Marriage is largely a therapeutic exercise. You judge yours to be successful when at long last you arrive at a point where you are, all things considered, more or less whole, more or less content, yet unable for the life of you to figure out just who cured whom and of what.

(Elaboration 1.0)
Psychologically speaking, being elected to govern in America is much like being commissioned to teach a common language at the University of Babel. E Pluribus Unum. We've got the "Pluribus" part down pat (no one can say that Americans don't understand diversity). It's the "Unum" we seem to be having trouble with...
...and for us, for those of our mind, the only possible bedrock principle of that unum? That we acknowledge as our common creed a faith at once the most profoundly religious and least dogmatic, least denominational of all of history's endless fumblings toward the divine, a faith as blind as our yearning for justice, as directional as our understanding of hope. Freed by our insistence on the absolute necessity of an authentic self, a singular soul wrested from the clamor of the social mass, we deploy the right to a will thus won to navigate toward a distant and anonymous light, the endpoint of evolution.

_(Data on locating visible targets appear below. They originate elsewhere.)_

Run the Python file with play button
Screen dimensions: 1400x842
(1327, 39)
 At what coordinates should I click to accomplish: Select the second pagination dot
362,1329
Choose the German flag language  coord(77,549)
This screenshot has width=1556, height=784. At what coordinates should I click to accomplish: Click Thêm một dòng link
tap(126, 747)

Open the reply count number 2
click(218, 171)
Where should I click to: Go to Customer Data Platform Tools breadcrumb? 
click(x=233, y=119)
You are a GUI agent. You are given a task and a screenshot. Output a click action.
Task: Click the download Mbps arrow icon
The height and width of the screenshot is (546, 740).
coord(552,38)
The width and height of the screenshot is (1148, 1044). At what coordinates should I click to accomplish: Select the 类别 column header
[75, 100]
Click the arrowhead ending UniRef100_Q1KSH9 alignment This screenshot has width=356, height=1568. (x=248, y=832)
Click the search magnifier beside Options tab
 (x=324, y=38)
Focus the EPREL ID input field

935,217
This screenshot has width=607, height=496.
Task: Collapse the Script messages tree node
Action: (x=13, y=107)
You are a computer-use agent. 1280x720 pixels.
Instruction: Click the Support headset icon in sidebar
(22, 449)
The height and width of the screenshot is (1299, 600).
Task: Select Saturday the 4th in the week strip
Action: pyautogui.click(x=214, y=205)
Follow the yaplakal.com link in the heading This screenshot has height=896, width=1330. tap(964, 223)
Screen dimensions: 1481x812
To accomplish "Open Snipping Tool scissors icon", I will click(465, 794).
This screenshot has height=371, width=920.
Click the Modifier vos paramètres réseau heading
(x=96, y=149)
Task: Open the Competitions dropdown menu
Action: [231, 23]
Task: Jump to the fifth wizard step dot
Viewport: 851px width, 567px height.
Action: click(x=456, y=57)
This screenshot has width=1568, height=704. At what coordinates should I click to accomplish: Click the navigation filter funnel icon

We are the children of a too rational age. Blinded by the Enlightenment, seduced by its goddess, awestruck by the liberties it birthed and comforted by the material wonders it has produced, we find ourselves nonetheless savaged by reason and confined by its science. Reason by itself is insufficient for the navigation we have determined to undertake, inadequate for our polar star. Proceeding as it must from fact to fact, building thereupon to create still newer facts, reason unrestrained and untempered can yield only its own endless self justification. It can have no object but its own infinite elaboration. Ultimately tautological it produces only classification and hierarchy. Thus, while giving every impression of movement, it is essentially static. It is movement we seek and insist upon, a genuine change of state, a birthing into the world as new creatures, remade of our freedom's victories. And reason of itself neither guides us nor propels us there.